Having reached its weekly gain last week after increasing quickly due to trade escalation between the US and China as well as worries on global economic outlook, gold prices increased on Monday. As the US accused China of being a currency manipulator and said it would engage the IMF to eliminate unfair trade trade advantage last week, the IMF said China’s yuan was largely in line with economic fundamentals but added worsening trade tensions between the US and China could pose risk to China’s economic and financial stability. China central bank’s former governor Zhou Xiaochuan said if emerging economies were to devalue their currencies to gain trade advantage amid ongoing trade war, this would lead to a global financial chaos. In the meantime, Chinese yuan is expected to continue losing its value after China allowed its currency to fall below 7 against US dollar last week while how effective the measures taken to prohibit capital outflow remains uncertain.
After reaching $1,511 last week and gaining 6% so far this month following investors rushing into safe havens due to global growth worries and escalating trade tensions, gold prices increased on Monday and kept its upside momentum amid ongoing trade dispute, lower yields and slowing global economy.

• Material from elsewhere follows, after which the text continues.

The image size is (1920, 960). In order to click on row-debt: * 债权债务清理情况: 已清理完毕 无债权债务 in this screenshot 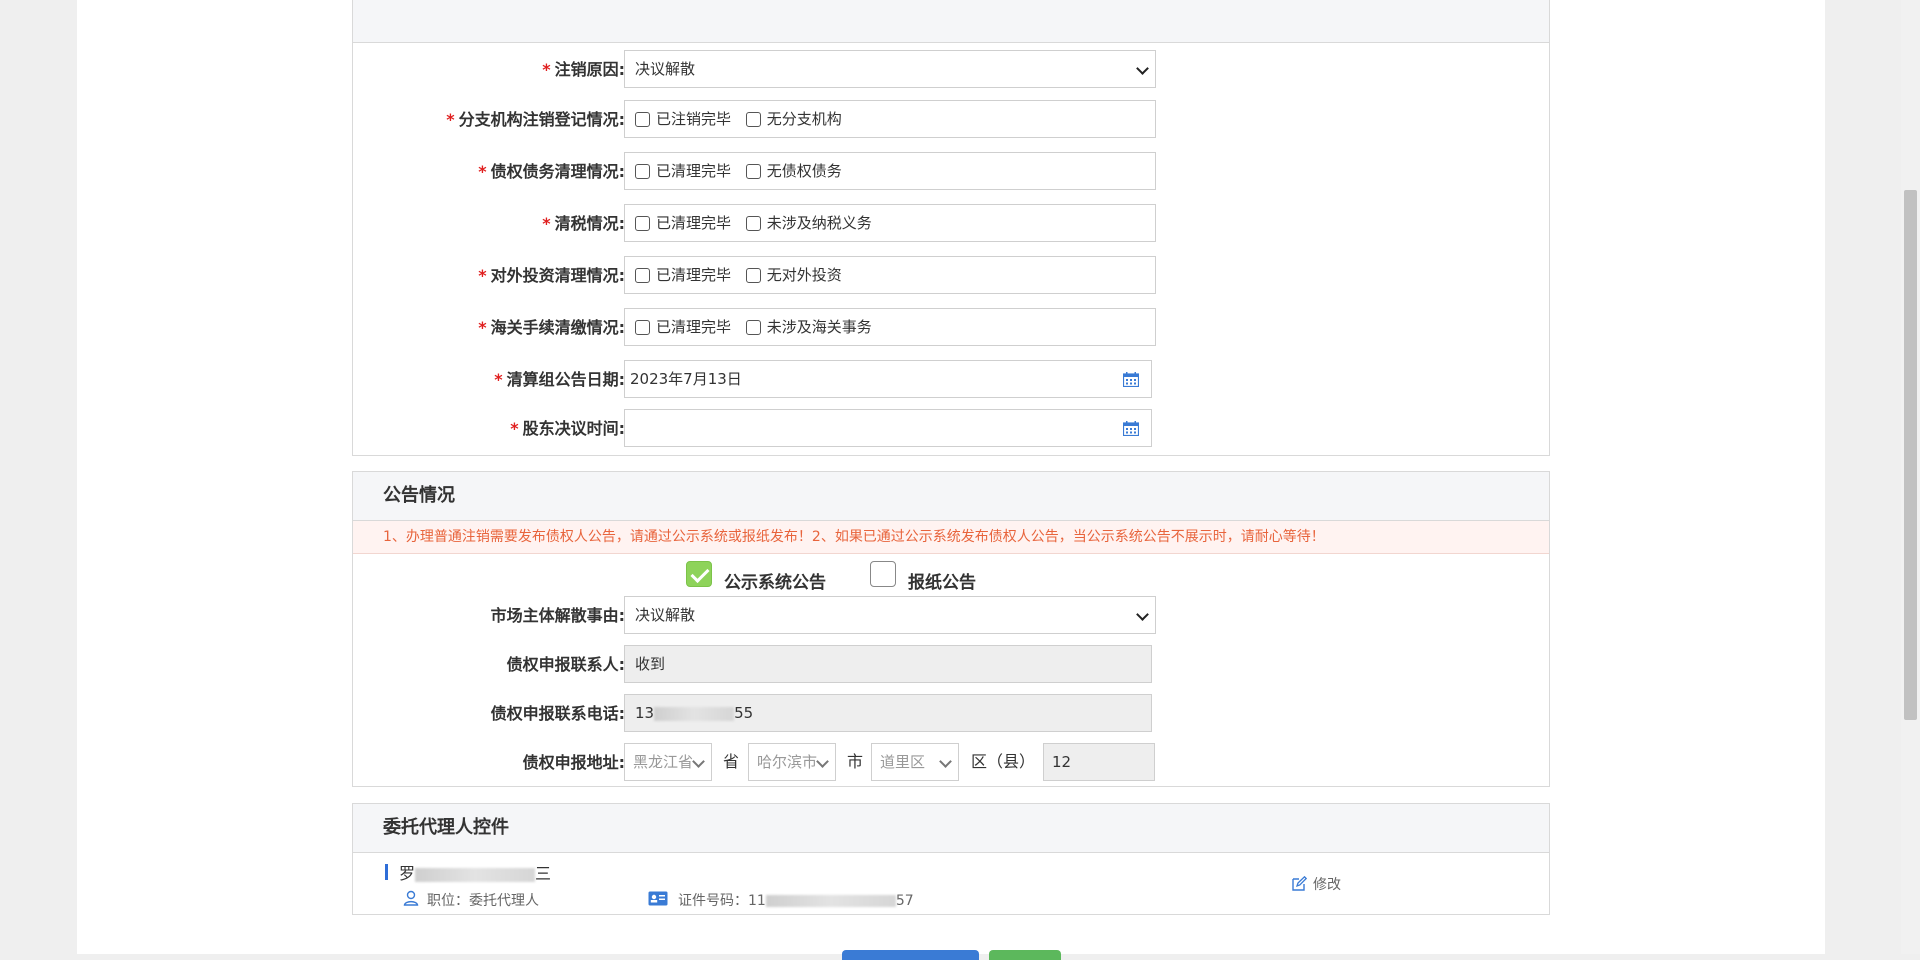, I will do `click(951, 172)`.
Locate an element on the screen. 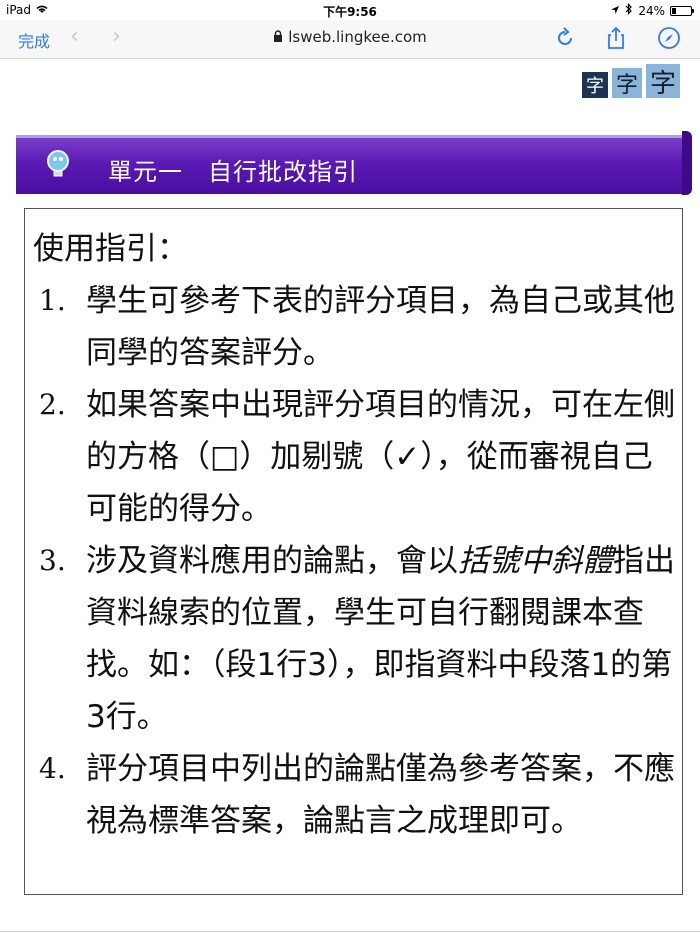 The width and height of the screenshot is (700, 934). url-text: lsweb.lingkee.com is located at coordinates (358, 37).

As of 14:06 GMT+3, spot gold was trading at $1,504.08 an ounce while dollar index was down to 97.49 after increasing up to 97.73 earlier. US 10-year Treasury yield decreased to 1.688.
ANZ analyst Daniel Hynes said on Reuters that a resolution in trade war was one risk for increasing gold prices but possibility for resolution diminished as US President Donald Trump said last Friday that trade talks in September could be cancelled.
After the US accused China of being a currency manipulator and said it would engage the IMF to eliminate unfair trade advantage created by China’s recent actions, the IMF said China’s yuan was largely in line with economic fundamentals however added worsening trade tensions between the US and China would pose risks to China’s economic and financial stability. IMF China Department’s director James Daniel said 10% tariff the US about to impose in September would cause 0.3% fall in China’s growth in the following 12 months while adding this would go up to 0.8% if the US were to increase tariffs to 25%.
China central bank’s former governor Zhou Xiaochuan said last weekend that ongoing trade war would lead to new discussions regarding the consensus that had been made to prevent “competitive devaluations” as it could lead emerging economies to devalue their currencies to gain trade advantage which would cause global financial chaos. Zhou also said expansionary policies were positive but would not be so supportive to importers and exporters that were affected directly by US tariffs. Data released last week had showed China’s exports increased well above expectations and imports contracted less than expected however this is not expected to sustain as it happened due to importers and exporters bringing forward their operations to avoid additional tariff due on September 1.
In the meantime, China’s yuan is expected to continue losing its value after China allowed yuan to decrease below 7 against US dollar last week. In a similar devaluation, official record showed $512.7 billion capital outflow in 2015. Chinese government have taken restrictive measures to prevent similar thing to happen again ever since 2015 and many individuals and corporations were punished for illegally transferring their capitals to offshore accounts, however it is stated that those measures might not be as effective as anticipated in order to prevent similar capital outflow if China’s yuan was to lose its value further. Thus, how further China can allow its currency to devalue against US dollar will be determined by how much China counts on its restrictive measures against capital outflow. Bank of America Merrill Lynch forecasts yuan to decrease to 7.3 against US dollar at the end of the year. Today, yuan was down as low as 7.0706.